Silme Domingo and Gene Viernes were two young leaders of the Katipunan ng mga Demokratikong Pilipino (KDP) who spearheaded the fight for social justice in the United States and democracy in the Philippines. They were murdered in Seattle on the 1st of June 1981 and their killings were eventually linked to the dictatorship through the expenses of a certain Mabuhay Corporation, a San Francisco held company. The statements showed the regime had illegally spent one million dollars in the United States between 1979 and 1981 on various activities, including political campaigns and a mysterious transaction labelled “special security projects.”

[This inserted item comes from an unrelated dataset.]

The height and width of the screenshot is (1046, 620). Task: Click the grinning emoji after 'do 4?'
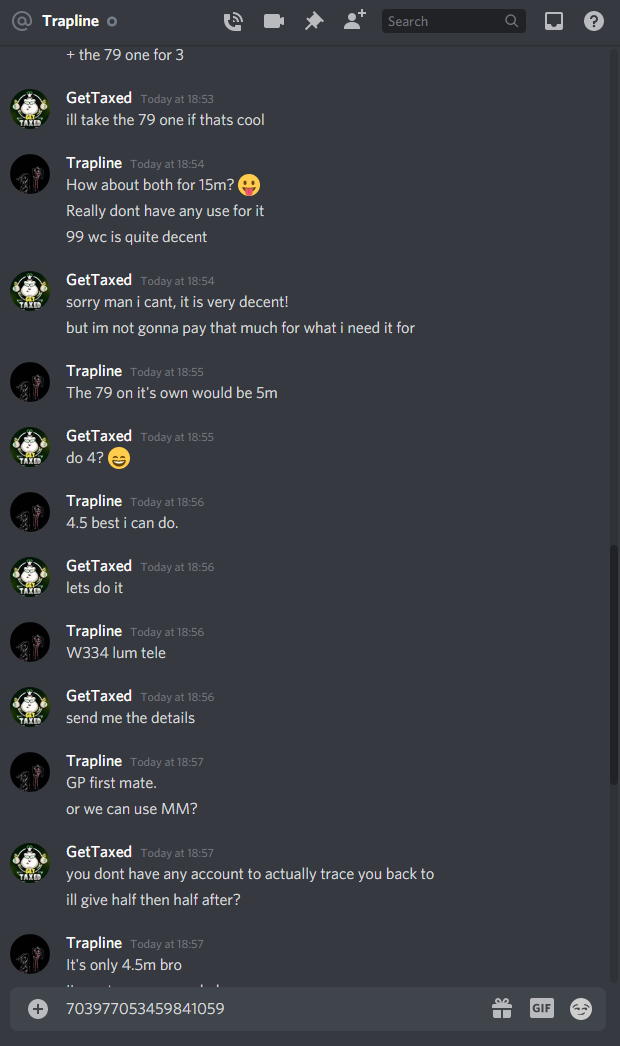click(119, 458)
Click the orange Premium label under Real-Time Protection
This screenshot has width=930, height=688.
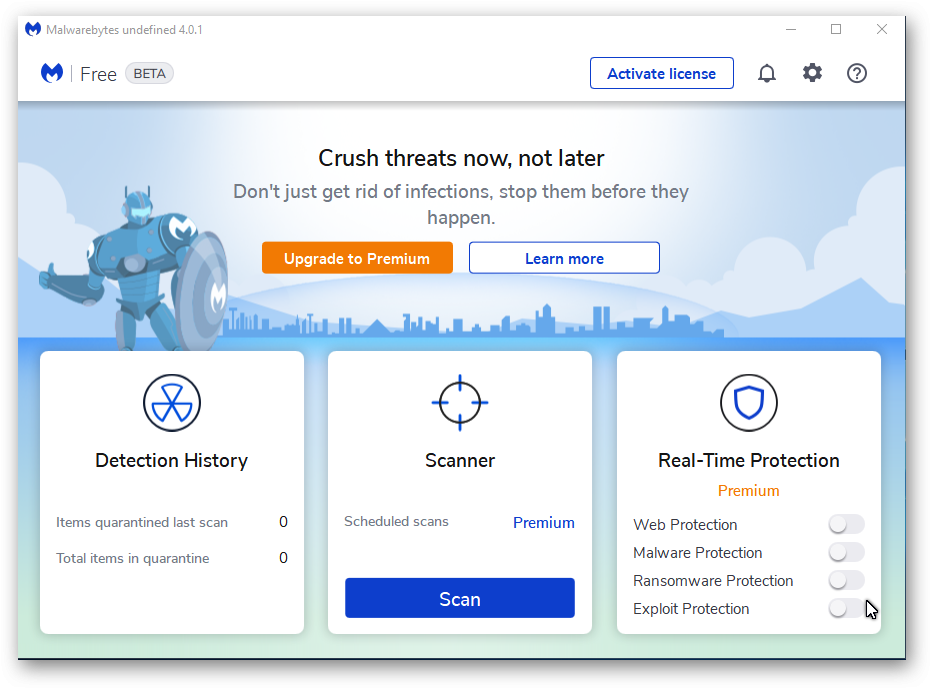(x=749, y=491)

For Silme and For Gene are the first works in an ongoing series of paintings that bear witness to the struggles of those who devoted their lives to fighting the dictatorship and its cruel legacy. Abad appropriates the book cover designs of Ferdinand Marcos’ manifestos- which detailed his political motives, including the defense of his decision to place the Philippines under martial law in 1972—but erases the textual basis of Marcos’ political fictions. In reducing them to form and color, he transforms them, as paintings, into austere emblems of a nation that never was.
In this way, the paintings become memorials, abstract elegies to political leaders, community organisers, and student activists who resisted and worked towards imagining a space for freedom under the direst of circumstances: Karina David, Archie Intengan, Bobby Gana, Chito Gascon, Lilli Hilao, Evelio Javier, Boyet Mijares, Jesse Robredo, Dinky Soliman, and Noel Tolentino.
For Dina I and For Dina II, are dedicated to the memory of the artist’s mother, who died in 2017. This project begins with Abad’s mother’s gaze, and, in many ways, it is her loss that has since shaped it. Over the past ten years, his work has become not just an exhaustive attempt at imagining reparation, but also an exhausting, yet necessary, process of grieving.